In some ways, Mesos has become a victim of its own success: allocation slack can be dramatically reduced on Mesos clusters, with commercial production clusters reporting allocation slacks of 5–15%, which is much lower than the 20–30% seen with earlier systems. So, a consortium of companies, including Twitter, Mesosphere, and Intel, set out to build a system that would enable Mesos to reduce usage slack. The result of their work is the Mesos oversubscription system, which applies control theory to usage slack on many resources.

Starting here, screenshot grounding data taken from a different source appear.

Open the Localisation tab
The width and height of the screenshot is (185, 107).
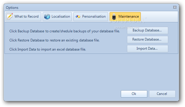(57, 16)
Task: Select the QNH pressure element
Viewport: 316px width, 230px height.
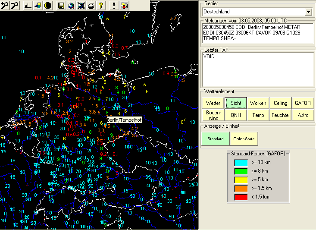Action: pyautogui.click(x=236, y=115)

To enable oversubscription, Mesos added a new type of resource offer: a revocable offer. Revocable offers are exactly like normal offers, except that tasks launched on revocable offers can be killed by Mesos at any time. By default, frameworks won’t receive any revocable offers; they can opt in by adding the REVOCABLE_RESOURCES capability to their FrameworkInfos when they register. If the Mesos cluster has also been configured to enable the oversubscription mechanism, then any opted-in frameworks will see another type of offer along with normal offers: these special offers will have their revocable field populated, which means they can be canceled at any time. Note that currently an executor must have only revocable or normal resources; a mix of revocable and nonrevocable tasks cannot be launched on the same executor.

The oversubscription system is comprised of two pluggable components: the resource estimator, and the quality of service (QoS) controller. The resource estimator’s job is to report to the slave how much slack is currently available in its running tasks, so that the slave can advertise the slack as additional resources. The QoS controller’s job is to track the usage slack. When the usage slack decreases below what has been allocated to revocable resources, the QoS controller will begin to kill revocable tasks to ensure that the cluster’s guaranteed reserved resources are provided.

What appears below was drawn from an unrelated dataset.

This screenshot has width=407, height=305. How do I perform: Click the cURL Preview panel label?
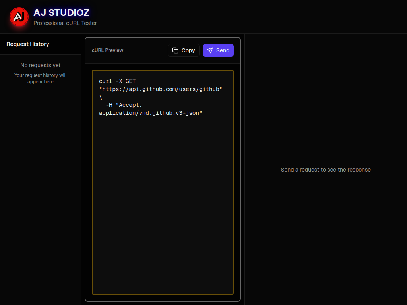click(x=107, y=50)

In Mesos 0.23, there is only a single, fixed resource estimator, which allows a cluster administrator to have all slaves advertise fixed extra resources. This can be useful when you know that most tasks request one or two CPUs, but typically only use 5–10% of their resources. The fixed resource estimator can then allow every slave to have many more tasks scheduled on it than it actually has CPUs. Only a no-op QoS controller ships with Mesos 0.23.

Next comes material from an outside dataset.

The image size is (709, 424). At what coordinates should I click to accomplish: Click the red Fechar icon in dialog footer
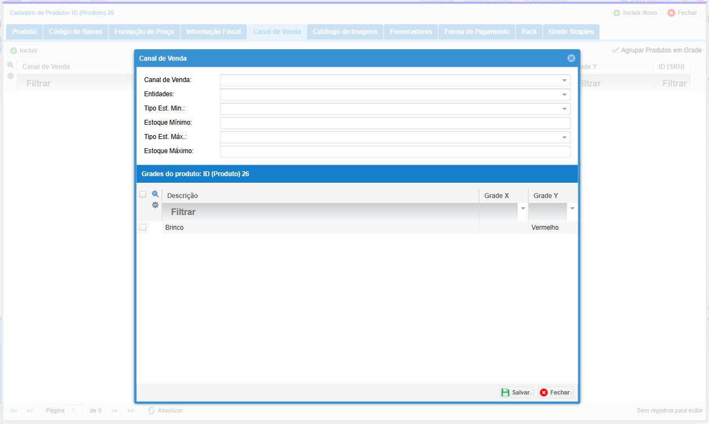[544, 392]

Mesosphere and Intel are also building Serenity, which is a sophisticated control system that repeatedly dynamically measures the usage slack on each slave, so that the cluster can utilize those resources. Serenity also understands how to estimate the impact of noisy neighbors, how to distinguish between a task that is starting up and a task that has reached its steady state, and other practical adjustments necessary to optimize cluster utilization.

Oversubscription is a powerful new feature that will help large clusters squeeze 10–40% more out of their resources. The revocable resources that oversubscription brings aren’t only useful for allocating into slack resources; they will also form the basis of preemptable tasks.

Databases and Turnkey Infrastructure

Today, creating the complete infrastructure for an always-available distributed system is challenging. You need to set up databases, web servers, big data filesystems, analytics tools, monitoring systems, and report generation processes. This is a lot of work—beside the challenge of sorting through the countless technologies and solutions in each space, every tool has its own specific way that it needs to be installed and configured. Creating a process to enable repeatable installation and configuration is often a major sticking point. On the one hand, one must typically write a large amount of bespoke deployment code to ensure that it’s possible to reliably rebuild the entire infrastructure. On the other hand, it’s very expensive and time-consuming to do so, and thus often that work will be deferred until the system has time to mature. Mesos stands in a position to change the way we approach deploying distributed application infrastructures.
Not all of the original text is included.